16. Research Culture, Staying Updated, & the Danger of Hype
- Academic Papers:
- Contrary to perceptions, academic work matters—if it replicates/scales.
- Internal channels and expert recommendations drive reading decisions.
- "A lot of people look at things like Twitter...it’s really unfortunate that we’ve reached this point where things have to get a lot of attention on social media." — Noam [65:34]
Notable Quotes & Memorable Moments (with Timestamps)
-
On AI Steerability:
"We conditioned Cicero on certain concrete actions and that gave it a lot of steerability to say, okay, well, it's going to pursue a behavior that we can very clearly interpret and very clearly define." — Noam [04:10] -
On the “Reasoning Paradigm”:
"For me, O3, I've been using it a ton in my day to day life...it's kind of like a mini deep research that you can just get a response in three minutes." — Noam [05:48] -
On Harnesses Becoming Obsolete:
"The ideal harness is no harness. I think harnesses are like a crutch that eventually we’re going to be able to move beyond." — Noam [14:05] -
On the Limits of Self-Play:
"Self play outside of these two player zero sum games becomes a much more difficult, nuanced question...this is where the AlphaGo analogy breaks down." — Noam [54:33] -
On Research Culture & Hype:
"I would tell the grad students I was working with that like, you need to post it on Twitter ... there's a real art to it and it does matter. And it's kind of the sad truth." — Noam [65:54] -
On Civilization-Scale AI:
"The technology that we're seeing is the product of this civilization...I think the AIs that we have today are kind of like the cavemen of AI. And I think that if you're able to have them cooperate and compete with billions of AIs...the things that they would be able to produce...would be far beyond what is possible today." — Noam [43:51]

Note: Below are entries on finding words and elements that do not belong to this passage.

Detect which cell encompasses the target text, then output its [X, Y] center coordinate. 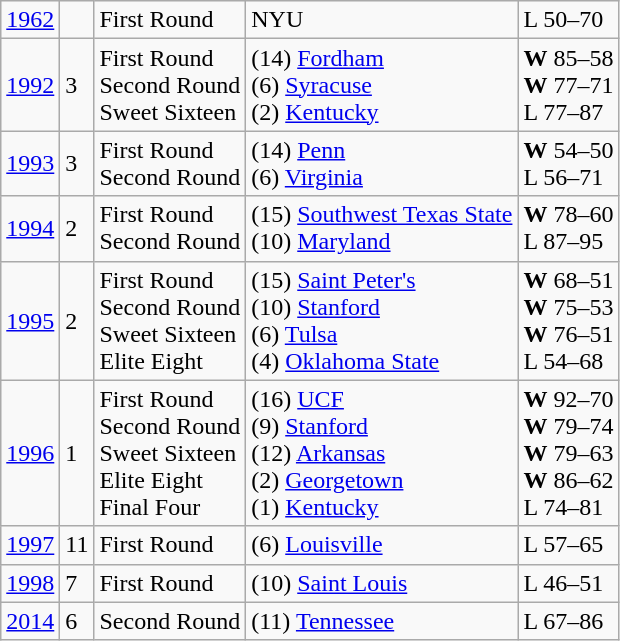
1 [77, 453]
2014 [30, 621]
First RoundSecond RoundSweet Sixteen [170, 85]
7 [77, 583]
NYU [382, 20]
(14) Penn(6) Virginia [382, 164]
Second Round [170, 621]
W 92–70W 79–74W 79–63W 86–62L 74–81 [568, 453]
1996 [30, 453]
(16) UCF(9) Stanford(12) Arkansas(2) Georgetown(1) Kentucky [382, 453]
(15) Saint Peter's(10) Stanford(6) Tulsa(4) Oklahoma State [382, 320]
(11) Tennessee [382, 621]
L 57–65 [568, 545]
(10) Saint Louis [382, 583]
W 68–51W 75–53W 76–51L 54–68 [568, 320]
11 [77, 545]
W 54–50L 56–71 [568, 164]
L 50–70 [568, 20]
1993 [30, 164]
1962 [30, 20]
First RoundSecond RoundSweet SixteenElite Eight [170, 320]
W 85–58W 77–71L 77–87 [568, 85]
6 [77, 621]
1992 [30, 85]
1995 [30, 320]
W 78–60L 87–95 [568, 228]
First RoundSecond RoundSweet SixteenElite EightFinal Four [170, 453]
(6) Louisville [382, 545]
1997 [30, 545]
1994 [30, 228]
1998 [30, 583]
(15) Southwest Texas State(10) Maryland [382, 228]
L 46–51 [568, 583]
L 67–86 [568, 621]
(14) Fordham(6) Syracuse(2) Kentucky [382, 85]
For the text-containing cell, return its midpoint in [x, y] coordinate format. 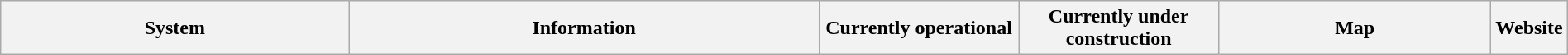
Website [1529, 28]
Map [1355, 28]
System [175, 28]
Information [584, 28]
Currently operational [918, 28]
Currently under construction [1119, 28]
Search for the cell housing the specified text and yield its (x, y) center coordinate. 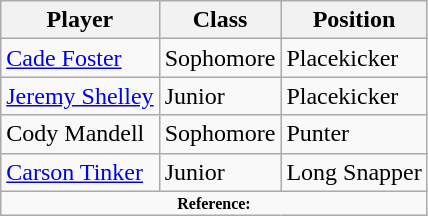
Carson Tinker (80, 172)
Class (220, 20)
Long Snapper (354, 172)
Player (80, 20)
Jeremy Shelley (80, 96)
Position (354, 20)
Reference: (214, 203)
Cade Foster (80, 58)
Punter (354, 134)
Cody Mandell (80, 134)
Extract the [X, Y] coordinate from the center of the cell holding the provided text.  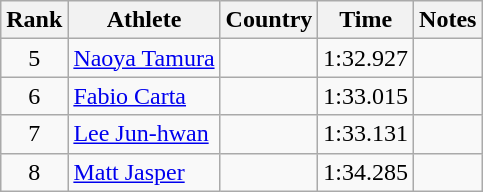
Athlete [144, 20]
Lee Jun-hwan [144, 134]
Country [269, 20]
Time [366, 20]
8 [34, 172]
1:34.285 [366, 172]
Matt Jasper [144, 172]
Notes [448, 20]
1:33.015 [366, 96]
6 [34, 96]
Fabio Carta [144, 96]
7 [34, 134]
Naoya Tamura [144, 58]
5 [34, 58]
Rank [34, 20]
1:32.927 [366, 58]
1:33.131 [366, 134]
Provide the (X, Y) coordinate of the cell's center where the given text is located.  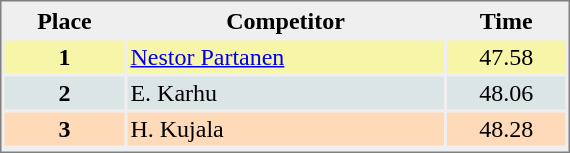
Place (64, 20)
2 (64, 92)
Nestor Partanen (285, 56)
48.06 (506, 92)
47.58 (506, 56)
Time (506, 20)
48.28 (506, 128)
H. Kujala (285, 128)
Competitor (285, 20)
3 (64, 128)
1 (64, 56)
E. Karhu (285, 92)
Locate the cell with the specified text and output its [X, Y] center coordinate. 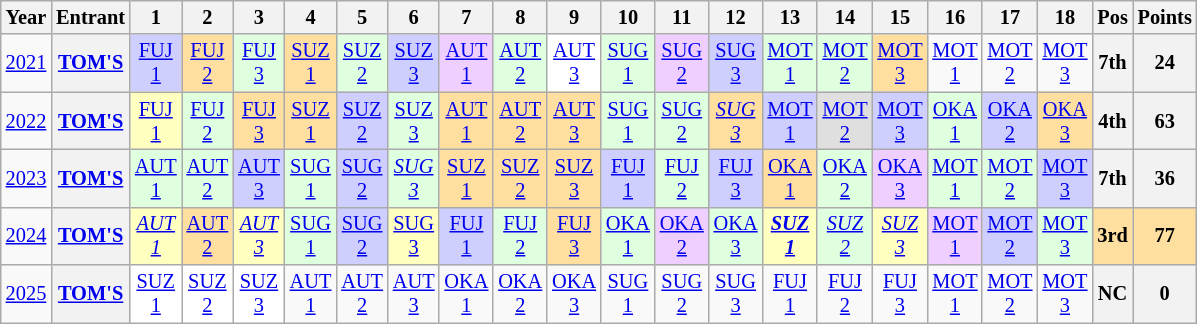
7 [466, 17]
13 [790, 17]
15 [900, 17]
77 [1165, 236]
Pos [1112, 17]
63 [1165, 121]
3rd [1112, 236]
2022 [26, 121]
5 [362, 17]
3 [259, 17]
6 [414, 17]
1 [156, 17]
16 [954, 17]
2023 [26, 178]
NC [1112, 294]
0 [1165, 294]
17 [1010, 17]
4th [1112, 121]
Points [1165, 17]
24 [1165, 63]
Entrant [90, 17]
18 [1064, 17]
2025 [26, 294]
11 [682, 17]
14 [844, 17]
9 [574, 17]
4 [311, 17]
2 [208, 17]
2024 [26, 236]
10 [628, 17]
8 [520, 17]
36 [1165, 178]
2021 [26, 63]
12 [736, 17]
Year [26, 17]
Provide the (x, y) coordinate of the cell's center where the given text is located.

Timestamps for Key Segments
- [00:53] — Impact of working on Cicero/Diplomacy on Noam’s play
- [04:08] — Safety and steerability of Cicero
- [07:18] — Deep research as an existence proof for non-verifiable domains
- [09:22] — Why “thinking fast and slow” only partially applies
- [14:05] — On tool scaffolding (‘harnesses’) and the future of model generality
- [19:23] — Routers’ demise as models unify
- [21:26] — RFT’s enduring value as models scale
- [25:45] — OpenAI’s internal debate over reasoning paradigms
- [34:43] — “Feeling the AGI” moments with coding assistants
- [43:51] — Civilization as a cooperative/competitive multi-agent system
- [54:33] — Why self-play breakthroughs in games may not map to general intelligence
- [69:31] — Long iteration times as a soft cap on scaling
- [72:11] — What to ask Greg Brockman about AGI’s future
- [73:12] — “Blood on the Clock Tower” as the new social game in Silicon Valley
Further Rapid Fire Insights & Recommendations
- Favorite Social Games:
"Blood on the Clock Tower" is replacing poker as the VC/game-night favorite [73:19] - Research Practices: Internal paper curations, channels, and (sadly) Twitter threads are essential for keeping up.
- Robotics:
Non-humanoid forms and novel applications (e.g., drones) are seen as high value. - Benchmarks Limitation:
Too much focus on testable, easily gradable problems stifles evaluation growth.
Closing Thoughts
Noam Brown’s session delivers hard-won insights from the front lines of AI research and engineering: a candid roadmap of how AI is racing beyond its training regimes, how the shift toward agentic and multi-agent intelligence redefines capability, and how the “bitter lesson” of scale continues to sweep aside hand-engineered shortcuts. The lessons—product, research, and philosophical—are invaluable for researchers, engineers, founders, and anyone charting their course through the fast-evolving AI landscape.